Octubre
Me lancé a correr. Y por una vez, no llevaba reloj. Es decir: no llevaba el móvil encima para mirar la hora. Pero ya me estaba bien así. Correría y correría, sin saber si llegaba tarde o justo a tiempo. Correría desde la toalla en la playa hasta el jersey de punto. Había llegado el frío a la ciudad y esta vez para quedarse. Sí, por increíble que parezca, incluso esas cosas que según los agoreros no iban a suceder, acaban sucediendo.
Tuve que tomar un rodeo. La calle de siempre estaba cortada y los camiones de bomberos y los policías de uniforme y las cintas amarillas me bloqueaban el paso. Confieso que más allá del mero cotilleo, me daba igual lo que hubiera sucedido. Fuera lo que fuese, yo estaba vivo. Así que me alejé del tumulto de gente curiosa y tomé un desvío por mi plaza favorita. A veces olvido que sigue ahí, y ahí seguía. Muy cerca de los árboles, de las puertas cerradas.

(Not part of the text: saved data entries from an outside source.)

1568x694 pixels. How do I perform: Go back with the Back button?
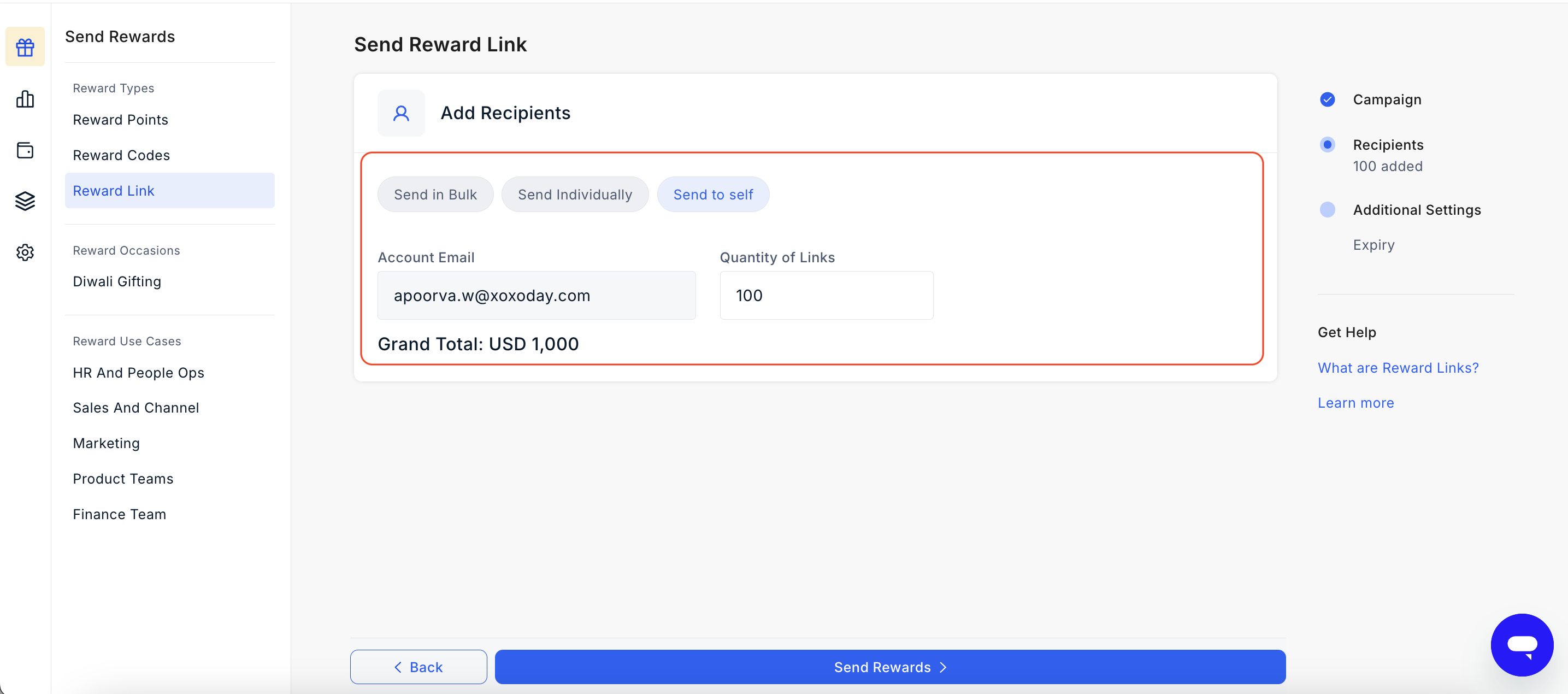coord(418,667)
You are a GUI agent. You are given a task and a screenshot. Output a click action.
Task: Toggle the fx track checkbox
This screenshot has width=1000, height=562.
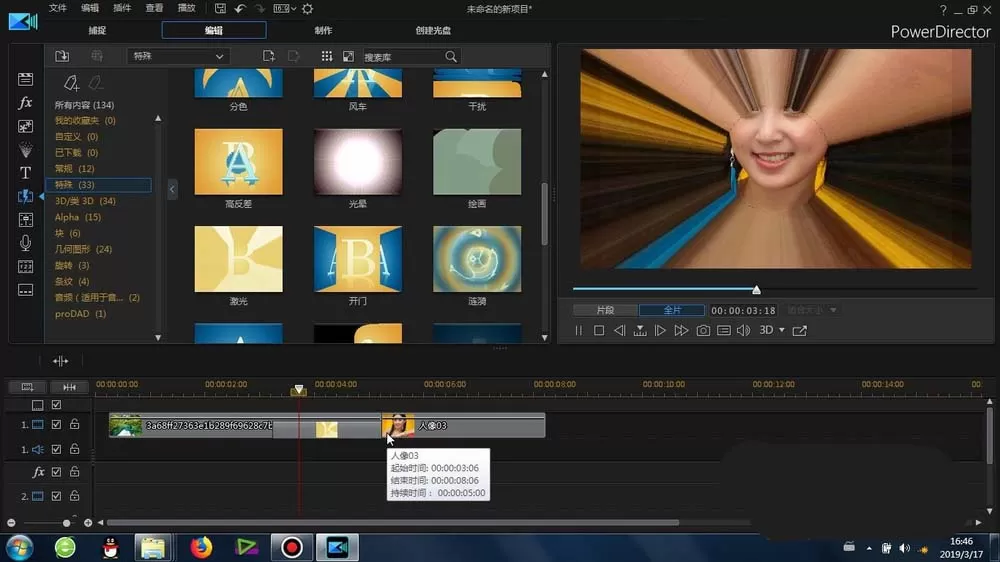[x=56, y=472]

También a ella la dejé atrás. Corrí y corrí. Como no tengo coche ni sé conducir, solo podía enlazar un paso tras otro. Lejos, lejos. Porque lejos adquieres perspectiva. Pensaba que de esta manera podría exorcizarlo todo. Dejaría de ser el bufón del cuento. Lo que otros esperaban de mí ya no importaría, solo lo que yo sentía. Lo que de verdad yo deseaba. Lo que ya no importa. Corrí sin rumbo hasta que volví a encontrarme. Y pasó Octubre. Y recordé que si quería, podía tener lo que quería.